Hay muchas cosas en Jackie que Larraín no había hecho antes, pero otras con las que estaba sobradamente familiarizado. No es, por ejemplo, la primera vez que se enfrenta con un personaje histórico de relevancia. En Neruda ya demostró que otro modelo de biopic es posible, ofreciendo una mirada sobre el Nobel de Literatura chileno que no solo mostraba las luces y sombras del escritor, sino que reflexionaba sobre el acto mismo de la creación artística. Por otra parte, se trata de un cineasta en permanente diálogo con la historia, que se ha caracterizado por indagar en el oscuro periodo de la dictadura de Pinochet con películas como Tony Manero, Post Mortem o No, y que esta vez se enfrenta a una cultura diferente, motivo por el que quizá su bisturí entra con más cautela (la comparación no es gratuita: tanto en Post Mortem como en Jackie hay una autopsia), pero sin que la mano tiemble.

Estilo propio

Si en No Larraín utilizó una textura de imagen y un formato de pantalla que remitían directamente a la época que estaba recreando, en Jackie hay secuencias en las que sería difícil dilucidar si el espectador se encuentra ante material de archivo o de ficción. El chileno pone siempre la cámara al servicio de la idea, de ahí que en sus películas discurso y forma sean inseparables. Otro ejemplo es la modélica reconstrucción del reportaje televisivo en blanco y negro sobre las estancias de la Casa Blanca. Si en Last Days (por retomar el paralelismo), Van Sant propone una evocación poética del personaje que retrata, Larraín prefiere bucear en los hechos reales y mostrarlos bajo su prisma personal. La inspiración, en este caso, procede de una entrevista que sirve para articular la historia y dar paso a determinados hechos del pasao. Se trata de una conversación real que Jacqueline Kennedy mantuvo con Arthur M. Schlesinger, un historiador amigo que había tenido un cargo de asesor especial de JFK.

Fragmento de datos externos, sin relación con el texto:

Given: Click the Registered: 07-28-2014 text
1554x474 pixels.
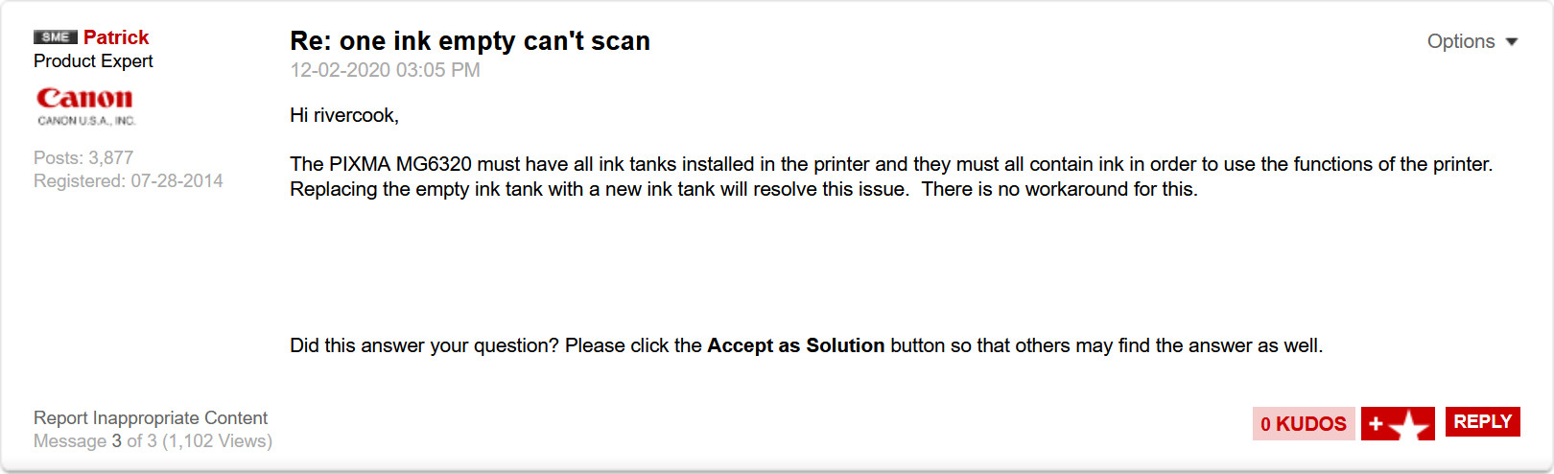Looking at the screenshot, I should [x=129, y=180].
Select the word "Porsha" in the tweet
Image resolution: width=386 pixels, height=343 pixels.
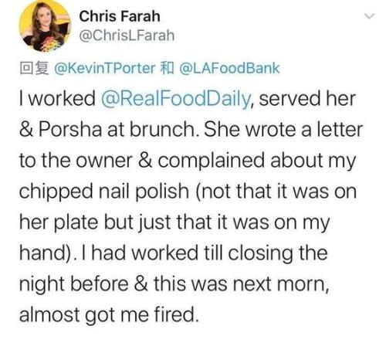[x=70, y=130]
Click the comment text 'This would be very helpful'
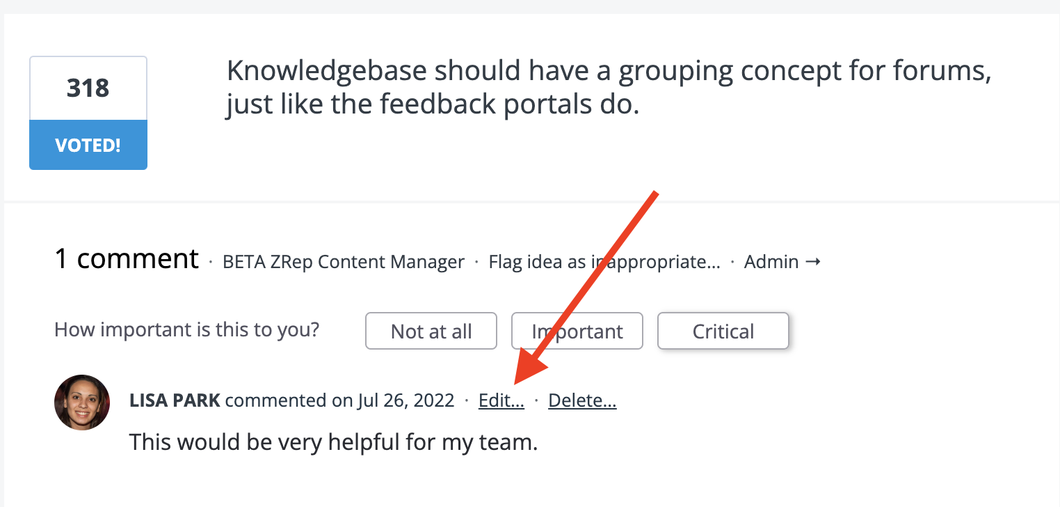This screenshot has width=1060, height=507. click(334, 442)
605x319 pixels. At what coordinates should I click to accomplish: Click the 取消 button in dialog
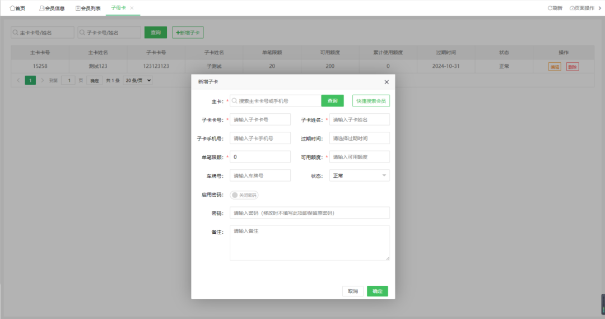[352, 291]

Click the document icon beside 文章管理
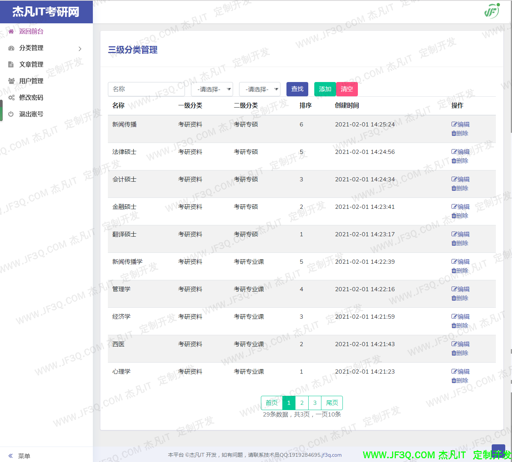pyautogui.click(x=11, y=65)
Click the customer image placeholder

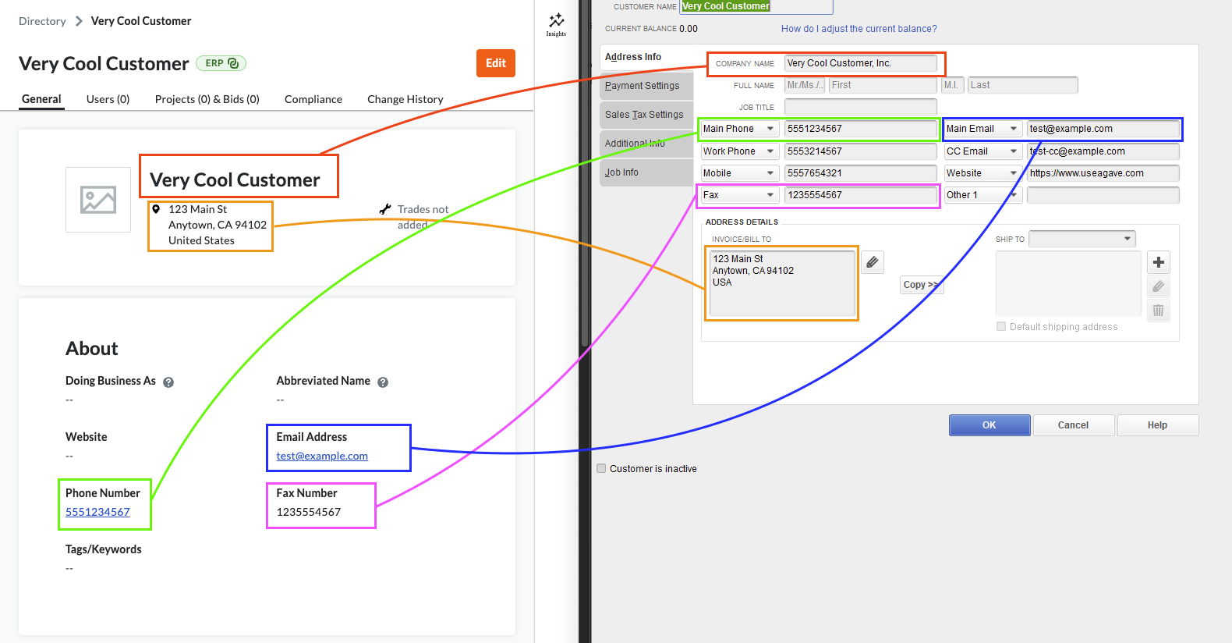98,200
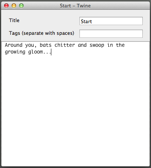Close the Twine passage window

point(6,6)
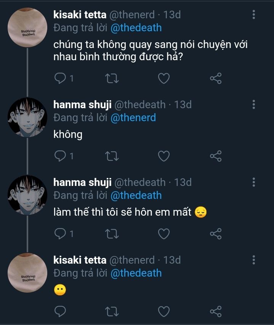Image resolution: width=274 pixels, height=325 pixels.
Task: Retweet the last kisaki tetta tweet
Action: tap(112, 311)
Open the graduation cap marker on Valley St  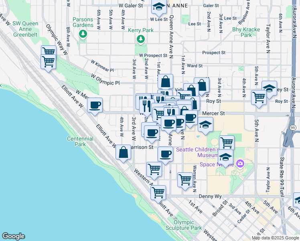point(269,88)
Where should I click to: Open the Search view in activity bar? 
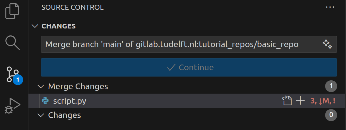(13, 42)
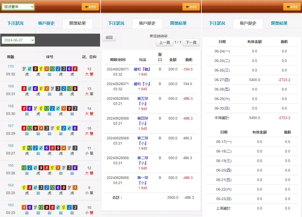Select 開獎結果 tab in the middle panel
This screenshot has width=302, height=217.
pyautogui.click(x=178, y=23)
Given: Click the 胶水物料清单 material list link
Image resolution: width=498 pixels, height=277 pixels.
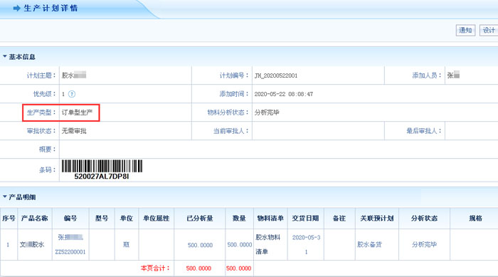Looking at the screenshot, I should coord(267,244).
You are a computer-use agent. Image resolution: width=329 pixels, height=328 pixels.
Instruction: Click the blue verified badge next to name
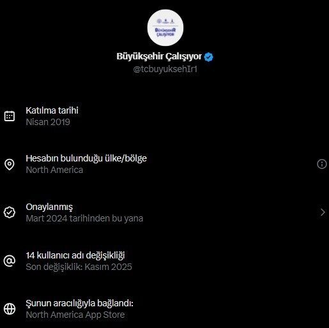[x=208, y=57]
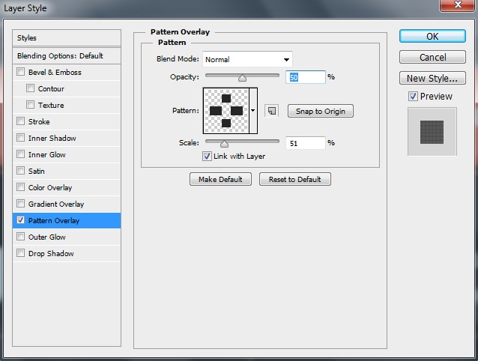Click the pattern preview swatch

[226, 111]
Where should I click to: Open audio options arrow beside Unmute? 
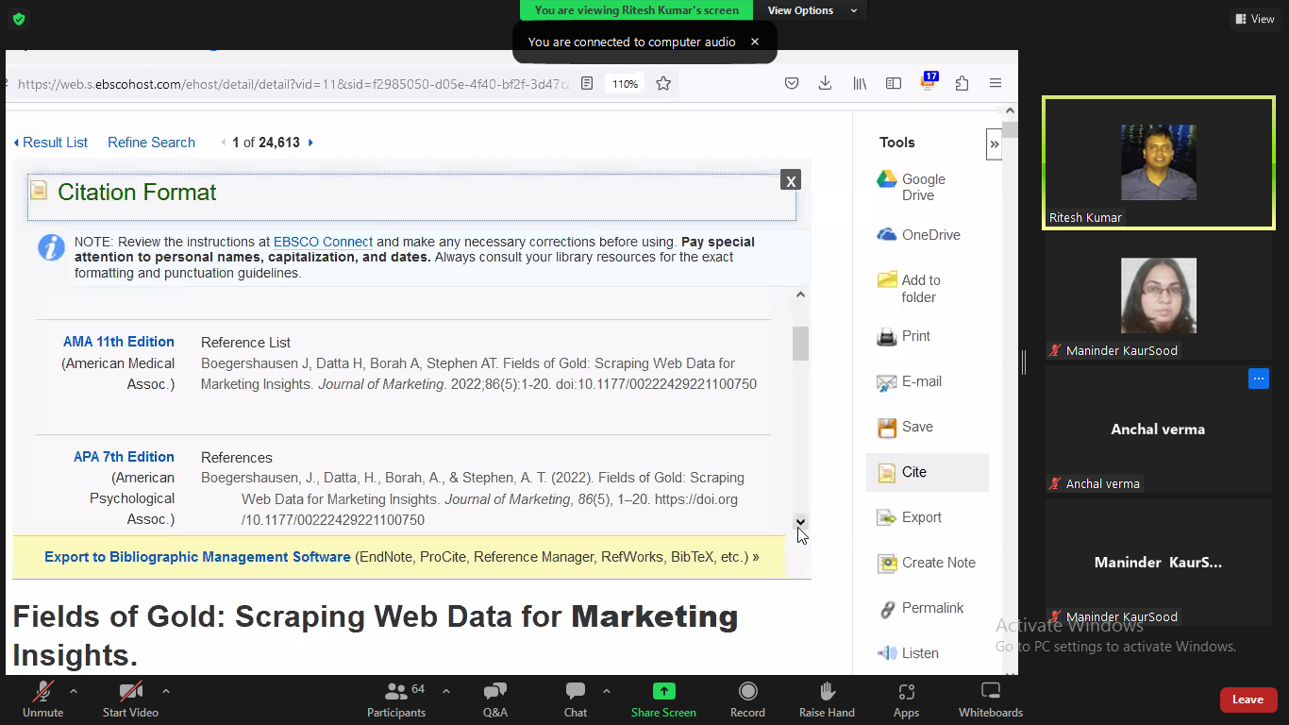click(74, 690)
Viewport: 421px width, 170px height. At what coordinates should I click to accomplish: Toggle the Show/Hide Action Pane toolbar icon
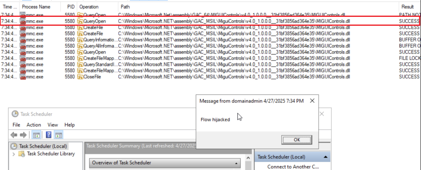point(58,135)
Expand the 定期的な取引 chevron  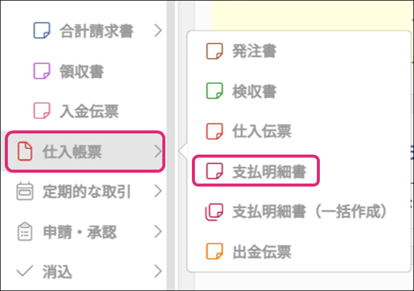158,192
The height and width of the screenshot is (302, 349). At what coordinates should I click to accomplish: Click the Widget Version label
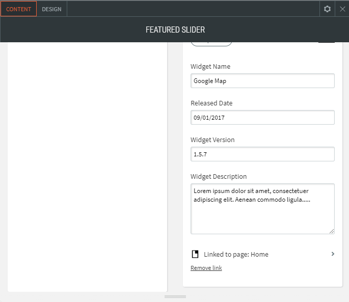pos(212,140)
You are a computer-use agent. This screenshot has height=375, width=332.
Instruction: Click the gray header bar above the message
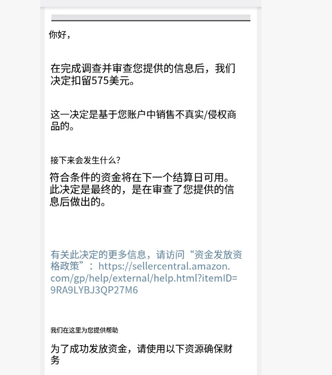click(151, 17)
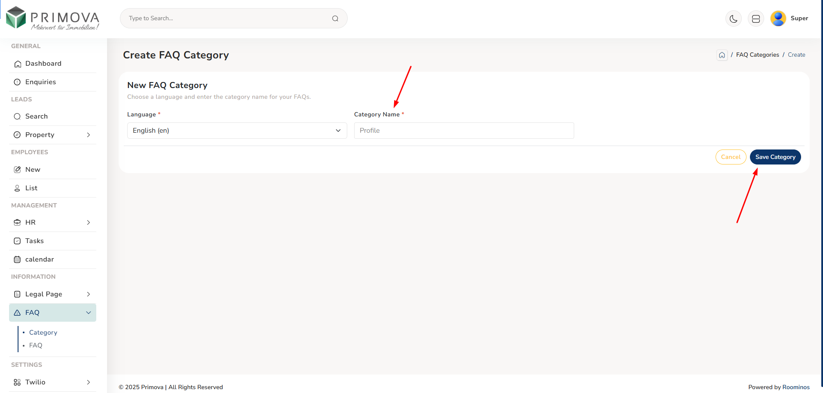Open Dashboard from the sidebar
823x393 pixels.
43,64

La charla salió a la luz en 2011, con permiso expreso de la familia, para conmemorar el 50 aniversario de la presidencia de Kennedy, pero se había producido a principios de 1964, solo unas semanas después del magnicidio. Su difusión contribuyó a cambiar la imagen ingenua de la primera dama que se había impuesto hasta entonces. Quedaron al descubierto, por ejemplo, su clasismo y su lengua venenosa (insultaba, entre otros, a Martin Luther King o Charles De Gaulle). Pero fue otra entrevista tras la muerte del presidente, la concedida a Teddy White, de la revista Life, la que perpetuó un mito que Larraín no solo ha conservado, sino que ha elegido para cerrar la película: El de Camelot. Según recogió Yolanda Monge en un artículo de 2013, Jackie le dijo al periodista: “Hay algo que le quiero contar. No dejo de pensar en una estrofa de ese musical, se ha convertido en una obsesión para mí”. Y le confesó que la canción favorita de JFK era el final del famoso musical de Broadway, llevado al cine en 1967 por Joshua Logan: “No olvidemos/Que una vez existió un lugar/Que durante un breve pero brillante momento fue conocido como Camelot”.

“Nunca volverá a haber otro Camelot”, comentó la viuda. “Habrá otros grandes presidentes, pero jamás volverá a haber otro Camelot”, haciendo referencia al universo de ficción de la película, donde la Mesa Redonda del rey Arturo era el símbolo de un mundo sin esquinas ni fronteras entre las naciones. En la película, mientras suena la canción, Jackie observa desde el vehículo que la conduce por las calles de la ciudad cómo los maniquíes inspirados en su figura y estilo son instalados en los escaparates de las tiendas de moda. La tragedia alimenta el mito, y ella deja de pertenecerse a sí misma para pertenecer a la historia. Una reflexión que obedece a la intención de Larraín de “meterse en su mundo y sus circunstancias”, tal como explicó cuando la película se estrenó en el Festival de Venecia (donde ganó el premio al mejor guión). “Al final tampoco sabes quién es ella, porque eso resulta imposible”, añadía. “Jackie es una colección de momentos, sigue una lógica emocional más que cronológica, es una ficción creada desde la intimidad de lo privado que no intenta explicar quién fue sino acercarse a una narración emocional que nos permita estar dentro de ella”. Y lo consigue. Vaya si lo consigue.